La ruse technicienne
La ruse technicienne repose sur « l’art accommoder les restes ». C’est un savoir-faire beaucoup plus qu’un savoir théorique, la théorie étant ce qui rend compte du réel. Pas de grande découverte, donc, chez le technicien, mais le système D. Fabriquer des produits avec les théories existantes, telle est la tâche du technicien. L’innovation se fait avec l’existant, jusqu’au moment où l’on fait des découvertes dans les sciences fondamentales. Et il faut beaucoup de temps pour trouver des applications à une découverte. L’utilitarisme des entreprises est rarement en résonance avec le monde de la recherche fondamentale. Il est par exemple bien difficile de trouver une application à une découverte archéologique. Et ce n’est ici qu’un cas de figure parmi beaucoup d’autres. La manie de vouloir appliquer les connaissances à la technologie est une maladie récente dans le long chemin de l’histoire des sciences. Cette maladie se nomme le libéralisme, qui a pour corollaire le profit. Or on ne fait pas de profit en produisant des connaissances dont la seule utilité est de connaître.

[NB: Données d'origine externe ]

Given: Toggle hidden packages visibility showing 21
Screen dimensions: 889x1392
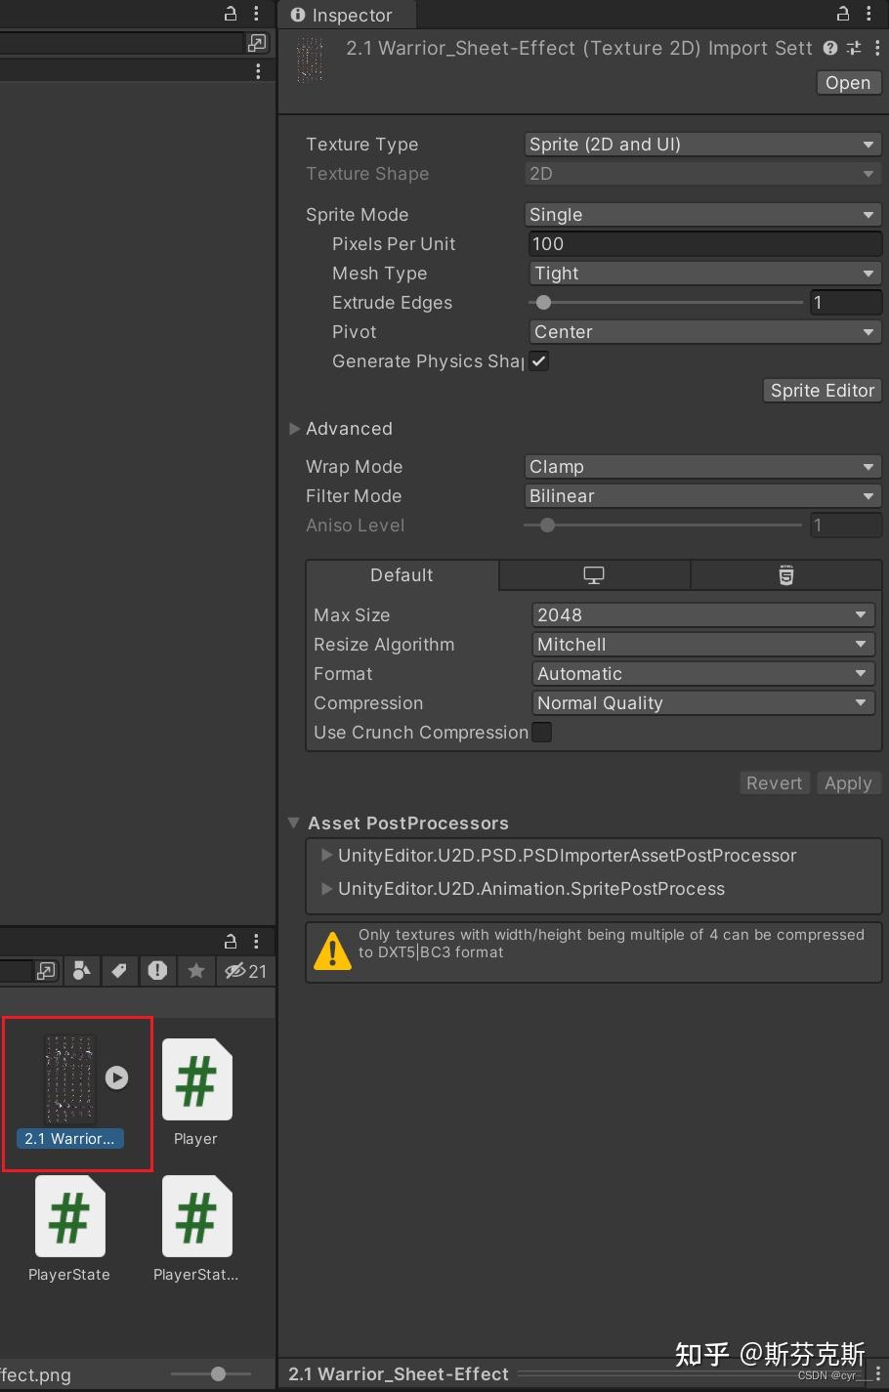Looking at the screenshot, I should click(x=245, y=970).
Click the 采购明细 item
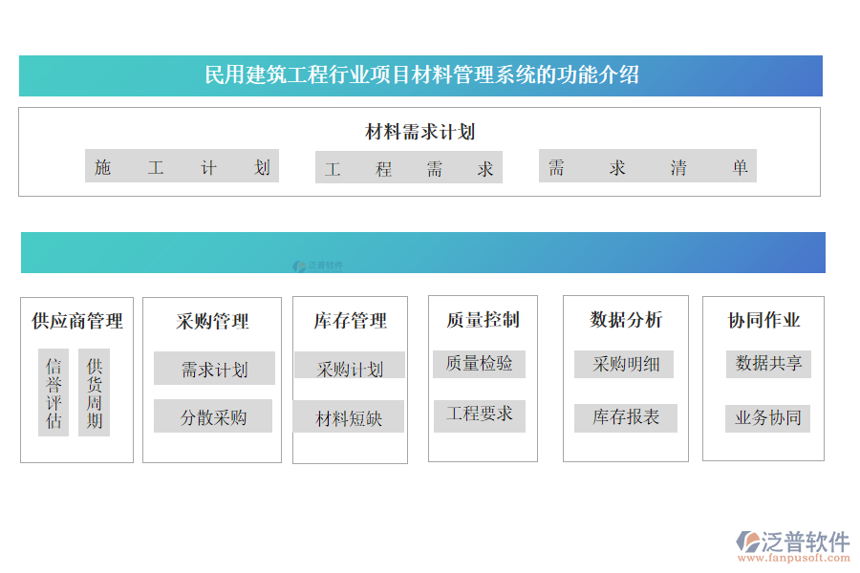The width and height of the screenshot is (860, 573). (625, 364)
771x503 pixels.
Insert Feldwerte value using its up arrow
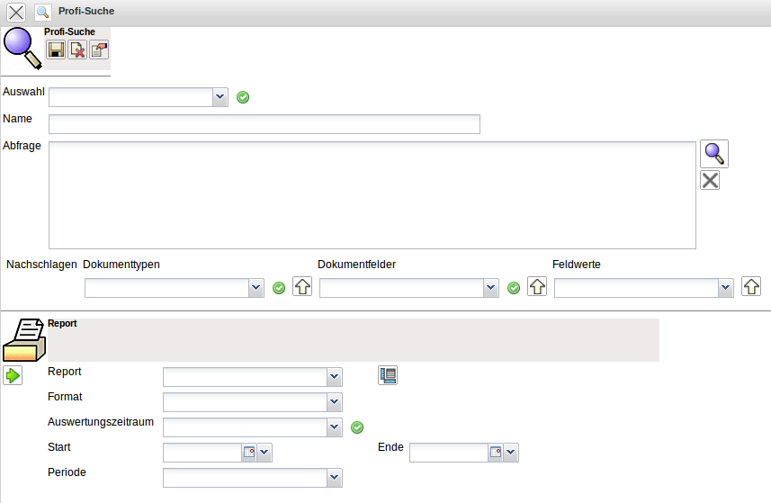point(751,287)
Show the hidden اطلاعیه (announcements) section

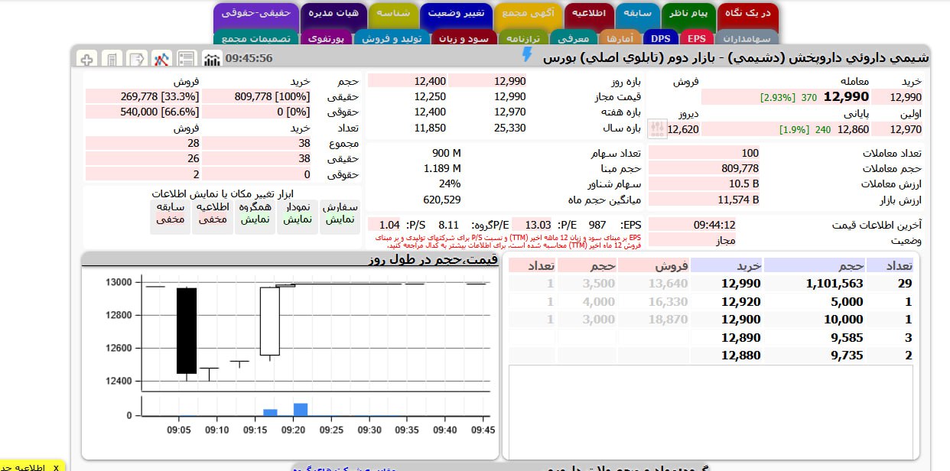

Si on savait ce que l’on cherche, on ne ferait plus de découvertes !
La bêtise technicienne n’a jamais rien compris à ce qu’était et sera la recherche fondamentale. Bien souvent hommes aux gros doigts, les techniciens ne sont bons qu’à bricoler. Et quand ils sont entrepreneurs, ils s’occupent du concret le plus primaire. Ils ont, ce qu’appelait Pierre Goguelin, une intelligence concrète. Expression paradoxale puisque ce qui caractérise l’intelligence est justement la capacité à faire des abstractions !
Tant que les entreprises voudront orienter la recherche des chercheurs, il n’y aura pas de découverte majeure. La liberté du chercheur est la condition première pour essayer de trouver quelque chose. La recherche n’est pas de l’ingénierie contrairement à ce que croient beaucoup de gens. Et du reste, en sciences humaines et sociales, je ne vois pas ce que pourrait trouver un ingénieur. A moins qu’on invente par exemple l’ingénierie de l’anthropologie !
Pour conclure, je dirais que ce 21e est d’une médiocrité accablante tant nous sommes envahis par la culture technologique. La recherche fondamentale est tournée en dérision par les hommes de la technique qui veulent toujours avoir le dernier mot en fabriquant une nouvelle machine. Si l’avenir est de transformer l’humain en machine (comme le pensent les transhumanistes), alors il n’y a plus rien à dire et à faire sinon bricoler dans un garage, comme Steve Jobs, pour fabriquer des robots supérieurs à l’homme et qui permettront de devenir milliardaire.
© Serge Muscat, Octobre 2020.
1Cf Bernard Stiegler, Ars industrialis, Réenchanter le monde, éd. Flammarion, 2006.